Is Tesla's RSI of 38.57 a signal to act?

RSI is one momentum indicator among many, and a reading of 38.57 indicates weakening momentum without reaching the conventionally oversold threshold of 30. Technical analysts often wait for a confirmed reversal rather than acting on RSI alone, particularly in macro-driven selloffs where oversold conditions can persist.

Does Tesla pay a dividend?

No. Tesla does not currently pay a dividend. The company reinvests cash into manufacturing expansion, research and development, and AI infrastructure, meaning shareholders have no income component to offset share price declines.

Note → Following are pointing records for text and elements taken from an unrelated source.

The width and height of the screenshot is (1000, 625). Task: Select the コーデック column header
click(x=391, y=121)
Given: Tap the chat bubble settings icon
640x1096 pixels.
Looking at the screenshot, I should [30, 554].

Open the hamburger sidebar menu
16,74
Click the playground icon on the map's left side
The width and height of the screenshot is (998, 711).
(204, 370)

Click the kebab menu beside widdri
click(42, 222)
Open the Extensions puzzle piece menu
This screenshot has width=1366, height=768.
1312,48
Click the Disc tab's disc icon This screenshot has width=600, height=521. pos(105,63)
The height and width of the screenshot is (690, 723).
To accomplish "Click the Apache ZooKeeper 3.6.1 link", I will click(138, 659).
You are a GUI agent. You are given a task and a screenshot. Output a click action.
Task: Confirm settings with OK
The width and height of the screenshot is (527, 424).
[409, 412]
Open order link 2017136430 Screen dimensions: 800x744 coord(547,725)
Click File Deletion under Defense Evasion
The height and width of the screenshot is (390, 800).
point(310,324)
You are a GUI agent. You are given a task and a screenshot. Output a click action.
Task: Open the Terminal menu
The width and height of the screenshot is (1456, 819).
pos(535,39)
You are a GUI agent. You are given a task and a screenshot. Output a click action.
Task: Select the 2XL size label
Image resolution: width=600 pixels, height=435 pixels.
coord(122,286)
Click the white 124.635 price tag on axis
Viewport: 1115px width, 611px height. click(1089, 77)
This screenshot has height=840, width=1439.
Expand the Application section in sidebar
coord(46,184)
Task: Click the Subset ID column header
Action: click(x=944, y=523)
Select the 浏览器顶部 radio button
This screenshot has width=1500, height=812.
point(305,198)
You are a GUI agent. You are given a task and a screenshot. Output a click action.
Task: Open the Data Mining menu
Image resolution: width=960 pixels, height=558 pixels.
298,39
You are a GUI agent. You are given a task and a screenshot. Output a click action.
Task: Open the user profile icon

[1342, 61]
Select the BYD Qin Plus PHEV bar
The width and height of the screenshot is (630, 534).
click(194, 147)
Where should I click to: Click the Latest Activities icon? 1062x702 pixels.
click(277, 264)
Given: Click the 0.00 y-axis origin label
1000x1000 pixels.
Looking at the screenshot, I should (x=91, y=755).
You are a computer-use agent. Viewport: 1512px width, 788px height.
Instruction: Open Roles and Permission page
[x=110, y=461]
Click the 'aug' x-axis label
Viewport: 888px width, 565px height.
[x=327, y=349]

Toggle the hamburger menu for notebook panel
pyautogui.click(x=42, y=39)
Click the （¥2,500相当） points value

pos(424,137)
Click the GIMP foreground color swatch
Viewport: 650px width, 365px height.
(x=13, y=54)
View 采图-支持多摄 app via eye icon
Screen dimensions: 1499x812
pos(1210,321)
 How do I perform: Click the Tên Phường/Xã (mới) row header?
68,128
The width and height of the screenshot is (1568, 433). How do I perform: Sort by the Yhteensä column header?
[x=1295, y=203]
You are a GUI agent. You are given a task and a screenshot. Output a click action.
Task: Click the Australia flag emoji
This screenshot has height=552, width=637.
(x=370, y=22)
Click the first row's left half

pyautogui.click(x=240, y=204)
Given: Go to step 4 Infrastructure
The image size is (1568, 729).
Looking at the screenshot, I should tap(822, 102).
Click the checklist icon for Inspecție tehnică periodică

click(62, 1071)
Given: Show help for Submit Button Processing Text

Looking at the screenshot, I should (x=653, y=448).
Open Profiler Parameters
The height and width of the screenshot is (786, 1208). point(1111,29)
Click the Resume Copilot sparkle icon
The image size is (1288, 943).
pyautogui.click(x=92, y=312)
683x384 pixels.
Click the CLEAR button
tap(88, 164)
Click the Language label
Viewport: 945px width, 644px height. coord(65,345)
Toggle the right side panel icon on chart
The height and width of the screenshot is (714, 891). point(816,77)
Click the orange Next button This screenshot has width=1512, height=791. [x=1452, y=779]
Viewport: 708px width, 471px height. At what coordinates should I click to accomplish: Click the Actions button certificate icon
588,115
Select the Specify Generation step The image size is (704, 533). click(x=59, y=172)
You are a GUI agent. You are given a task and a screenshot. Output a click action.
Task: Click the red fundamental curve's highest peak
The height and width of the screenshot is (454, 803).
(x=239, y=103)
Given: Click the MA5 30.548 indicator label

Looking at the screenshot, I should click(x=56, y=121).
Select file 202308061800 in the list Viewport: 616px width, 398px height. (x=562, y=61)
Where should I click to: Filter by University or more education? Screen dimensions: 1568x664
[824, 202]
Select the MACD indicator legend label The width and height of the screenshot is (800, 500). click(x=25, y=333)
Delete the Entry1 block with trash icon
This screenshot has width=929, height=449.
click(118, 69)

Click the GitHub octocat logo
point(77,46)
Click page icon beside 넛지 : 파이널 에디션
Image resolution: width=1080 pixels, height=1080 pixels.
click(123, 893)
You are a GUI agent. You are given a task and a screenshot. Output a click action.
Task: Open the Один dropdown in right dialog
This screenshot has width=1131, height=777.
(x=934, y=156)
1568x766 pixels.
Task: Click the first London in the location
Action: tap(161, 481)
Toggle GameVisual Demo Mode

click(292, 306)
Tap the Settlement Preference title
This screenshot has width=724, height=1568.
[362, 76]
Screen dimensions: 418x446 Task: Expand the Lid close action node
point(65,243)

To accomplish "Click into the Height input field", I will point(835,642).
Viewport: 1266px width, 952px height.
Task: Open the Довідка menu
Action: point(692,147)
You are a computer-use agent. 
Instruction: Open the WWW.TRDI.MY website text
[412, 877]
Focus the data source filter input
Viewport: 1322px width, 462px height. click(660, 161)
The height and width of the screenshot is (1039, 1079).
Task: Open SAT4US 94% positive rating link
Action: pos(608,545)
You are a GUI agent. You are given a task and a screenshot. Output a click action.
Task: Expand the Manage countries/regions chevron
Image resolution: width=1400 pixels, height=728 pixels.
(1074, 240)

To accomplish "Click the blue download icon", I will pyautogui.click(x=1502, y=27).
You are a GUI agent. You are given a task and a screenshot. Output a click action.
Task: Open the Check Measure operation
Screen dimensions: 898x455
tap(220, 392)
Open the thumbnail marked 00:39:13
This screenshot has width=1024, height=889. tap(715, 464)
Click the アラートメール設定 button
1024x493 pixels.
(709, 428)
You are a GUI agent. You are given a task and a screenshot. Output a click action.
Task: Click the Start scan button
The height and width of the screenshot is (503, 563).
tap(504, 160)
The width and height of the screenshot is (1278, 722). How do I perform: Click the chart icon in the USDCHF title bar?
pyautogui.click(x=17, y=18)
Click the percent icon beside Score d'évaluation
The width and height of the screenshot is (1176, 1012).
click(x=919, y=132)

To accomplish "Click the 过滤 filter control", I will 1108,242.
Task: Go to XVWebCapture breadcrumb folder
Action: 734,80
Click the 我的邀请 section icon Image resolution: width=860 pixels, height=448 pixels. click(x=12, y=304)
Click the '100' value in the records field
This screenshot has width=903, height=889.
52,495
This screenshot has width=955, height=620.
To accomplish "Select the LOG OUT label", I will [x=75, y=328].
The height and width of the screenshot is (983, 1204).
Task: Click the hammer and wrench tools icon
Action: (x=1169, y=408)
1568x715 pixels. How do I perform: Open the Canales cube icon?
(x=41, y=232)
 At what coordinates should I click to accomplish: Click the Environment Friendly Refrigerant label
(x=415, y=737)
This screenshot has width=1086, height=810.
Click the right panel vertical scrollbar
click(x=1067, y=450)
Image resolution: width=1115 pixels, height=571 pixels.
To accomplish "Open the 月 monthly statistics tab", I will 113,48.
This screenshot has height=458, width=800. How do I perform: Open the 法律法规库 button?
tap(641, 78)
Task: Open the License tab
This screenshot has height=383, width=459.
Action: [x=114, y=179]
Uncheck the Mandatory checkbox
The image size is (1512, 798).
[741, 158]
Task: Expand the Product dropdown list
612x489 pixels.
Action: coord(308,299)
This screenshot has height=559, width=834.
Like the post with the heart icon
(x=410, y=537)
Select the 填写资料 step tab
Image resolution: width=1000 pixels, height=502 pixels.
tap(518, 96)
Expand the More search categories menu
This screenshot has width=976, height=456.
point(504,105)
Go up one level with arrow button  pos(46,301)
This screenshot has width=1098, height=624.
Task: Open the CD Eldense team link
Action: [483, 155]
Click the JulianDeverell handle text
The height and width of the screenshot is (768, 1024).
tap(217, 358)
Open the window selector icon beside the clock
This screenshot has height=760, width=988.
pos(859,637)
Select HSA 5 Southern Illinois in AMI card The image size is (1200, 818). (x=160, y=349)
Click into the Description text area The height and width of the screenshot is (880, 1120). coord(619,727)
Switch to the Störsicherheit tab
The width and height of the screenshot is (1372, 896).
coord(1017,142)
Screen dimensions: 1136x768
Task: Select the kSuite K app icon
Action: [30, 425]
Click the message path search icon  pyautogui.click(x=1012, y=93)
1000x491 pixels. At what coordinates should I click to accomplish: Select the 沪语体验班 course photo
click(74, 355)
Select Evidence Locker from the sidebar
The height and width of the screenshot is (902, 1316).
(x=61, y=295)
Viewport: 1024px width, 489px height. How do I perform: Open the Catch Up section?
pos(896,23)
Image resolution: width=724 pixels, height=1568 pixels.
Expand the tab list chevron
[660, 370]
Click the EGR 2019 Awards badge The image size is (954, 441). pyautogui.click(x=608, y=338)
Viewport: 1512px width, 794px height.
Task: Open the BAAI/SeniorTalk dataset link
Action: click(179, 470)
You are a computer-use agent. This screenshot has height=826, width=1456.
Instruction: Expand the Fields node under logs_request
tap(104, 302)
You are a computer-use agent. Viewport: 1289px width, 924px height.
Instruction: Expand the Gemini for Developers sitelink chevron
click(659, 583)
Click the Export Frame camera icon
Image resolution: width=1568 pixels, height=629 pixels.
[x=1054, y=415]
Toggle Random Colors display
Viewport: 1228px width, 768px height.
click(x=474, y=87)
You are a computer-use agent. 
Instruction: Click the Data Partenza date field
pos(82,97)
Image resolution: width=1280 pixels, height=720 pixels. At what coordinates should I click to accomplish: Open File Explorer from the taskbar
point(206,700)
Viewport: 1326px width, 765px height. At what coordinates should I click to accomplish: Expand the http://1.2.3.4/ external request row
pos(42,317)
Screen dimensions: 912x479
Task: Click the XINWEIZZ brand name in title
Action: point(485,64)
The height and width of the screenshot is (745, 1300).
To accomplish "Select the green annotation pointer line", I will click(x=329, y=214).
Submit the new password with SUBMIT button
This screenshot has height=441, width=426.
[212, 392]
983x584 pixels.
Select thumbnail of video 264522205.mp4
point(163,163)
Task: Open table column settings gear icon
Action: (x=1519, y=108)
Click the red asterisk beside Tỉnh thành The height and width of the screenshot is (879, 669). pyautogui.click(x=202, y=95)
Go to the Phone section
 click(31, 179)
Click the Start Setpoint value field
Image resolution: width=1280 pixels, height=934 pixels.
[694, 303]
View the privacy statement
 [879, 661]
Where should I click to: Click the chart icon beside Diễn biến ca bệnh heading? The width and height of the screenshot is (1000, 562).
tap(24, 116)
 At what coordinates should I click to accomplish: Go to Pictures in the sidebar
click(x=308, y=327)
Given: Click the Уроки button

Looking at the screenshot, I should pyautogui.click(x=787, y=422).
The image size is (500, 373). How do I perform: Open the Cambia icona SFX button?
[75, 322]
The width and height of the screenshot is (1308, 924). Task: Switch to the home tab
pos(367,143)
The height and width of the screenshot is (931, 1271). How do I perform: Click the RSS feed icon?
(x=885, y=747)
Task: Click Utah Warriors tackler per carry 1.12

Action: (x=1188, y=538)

Where Tesla Goes From Here

The immediate pressure on TSLA is a function of macro cross-currents more than anything Tesla has done operationally in the past week. Rate anxiety and AI bubble fears are the dominant forces, with the SpaceX lockup expiry serving as a potential near-term volatility trigger that could either confirm or challenge the stock's current support near its 52-week low. At $373.91 and a market cap of $1.43 trillion, Tesla remains one of the most richly valued companies on Earth by any conventional metric, and that valuation demands that the robotaxi and Optimus narratives begin translating into concrete revenue streams. The numbers will make that case or they won't.